Quoted passage ->
=======
Debate Wins First Place at Counties


The Debate Team won against North Warren Regional High School during the county competition and went onto Regionals, where, unfortunately, they did not progress. However, they left the courtroom ecstatic at their performance. (Photo courtesy of Penny Giamoni)

The Warren Hills Debate Mock Trial Team went to the Warren County Courthouse in Belvidere, NJ to compete in the county-wide mock trial competition, late February, where they won first place.  

The team won against North Warren Regional High School of Blairstown which was decided by the second round. The county-wide competition is run by volunteer Jessica Cardone, an assistant prosecutor of Hunterdon County. 

Mock Trials go by most of the rules and steps that are followed during an actual court trial. The winner is decided by a point system that is made by the judges watching the performance. The scores are never revealed to the competitors. 

The case was about a senior in high school named Rory who passed away due to heart failure while filming a YouTube video for his friend, Sam. Rory was told, by Sam, to drink multiple cans of a highly-caffeinated drink and  proceeded to exercise outside during the hottest day of the summer. He collapsed and passed away in the hospital. 

The mock trial begins with the pre-trial conference that involves both the plaintiff and defense attorneys. It then goes to opening statements by both sides, followed by the witness and cross examination by the plaintiff side, then defense. Closing statements are then said to the jury. 

Mock trials are a performance art as well as a way for students to gain familiarity with the criminal justice system and the law.

Junior Raina Teter and senior Renee Simeus  both played attorneys in the mock trial. 

“My dream is to become a criminal defense attorney,” said Simeus. “People our age are held to the idea that we have to make these major life decisions so early in life, so it is important to immerse yourself in situations that give you experience in that field. Being an attorney is not just about trial and it’s not what it seems like in the movies. A lot of the work I do is behind the scenes, and it’s writing, reading, altering and formatting the case.” 

“I find it important that I am a well-rounded person,” said Teter. “I have a lot of interests that are not related to what I want to be in the future, including mock trial and debate. I put a lot of value in being a person with a diverse set of experiences and debate stimulates me creatively and makes me think on my feet and to think of solutions on a whim.” 

 Simeus and Teter both indicated that being a part of the mock trial team is an enjoyable  challenge. 

“I am a very competitive person, so for me I look at the people I go against as my competition in the future.” said Simeus. “I always say to myself: ‘What can you do to be better?’ It’s really cool to put yourself against others who are just as good as you, if not better, and to see what you can do to excel.” 

“I have always put myself at a very high standard,” said Teter. “Even though you go into mock trials with practice and a script, you still have to be okay with the idea that you will make mistakes and that you still leave with a win or come back from that mistake just as strong, if not stronger.”

The amount of work and practice that the Debate Team put in showed the students all their hard work paid off. 

“I came away from this entire experience with a sense of boldness,” said Teter. “Being able to look at a situation that you may think is unwinnable and that there is no way forward, but still going through with it, is bold. Overall, I love the process of it and I can go away with a better version of myself and just keep evolving next year.”
=======
To do -> Print the part of the article on the debate team's mock trial win starting with "The Warren Hills" and going on through "to the competitors.", copied word for word.

Available data ->
=======
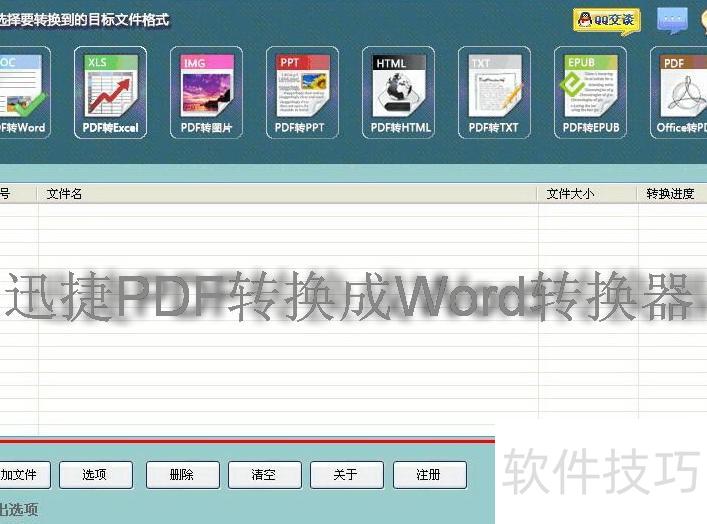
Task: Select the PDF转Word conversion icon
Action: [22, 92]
=======
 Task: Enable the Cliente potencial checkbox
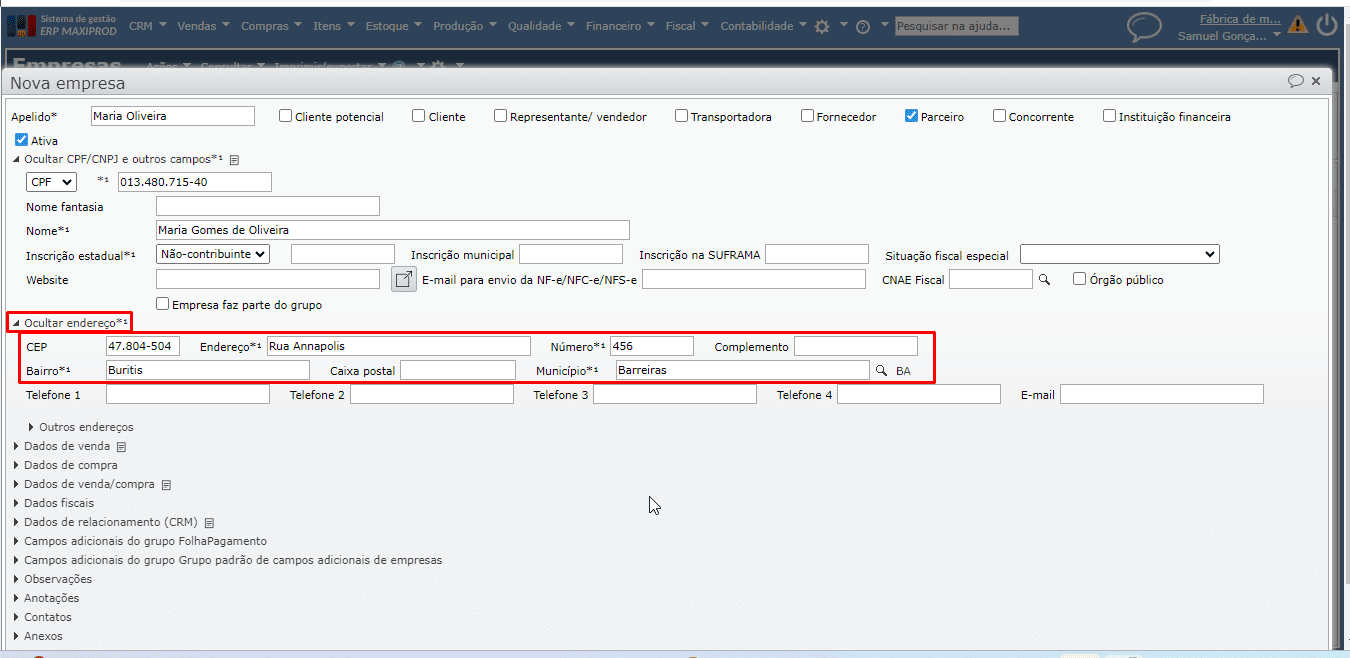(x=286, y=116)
=======
Exercise solution ->
The Warren Hills Debate Mock Trial Team went to the Warren County Courthouse in Belvidere, NJ to compete in the county-wide mock trial competition, late February, where they won first place.  

The team won against North Warren Regional High School of Blairstown which was decided by the second round. The county-wide competition is run by volunteer Jessica Cardone, an assistant prosecutor of Hunterdon County. 

Mock Trials go by most of the rules and steps that are followed during an actual court trial. The winner is decided by a point system that is made by the judges watching the performance. The scores are never revealed to the competitors.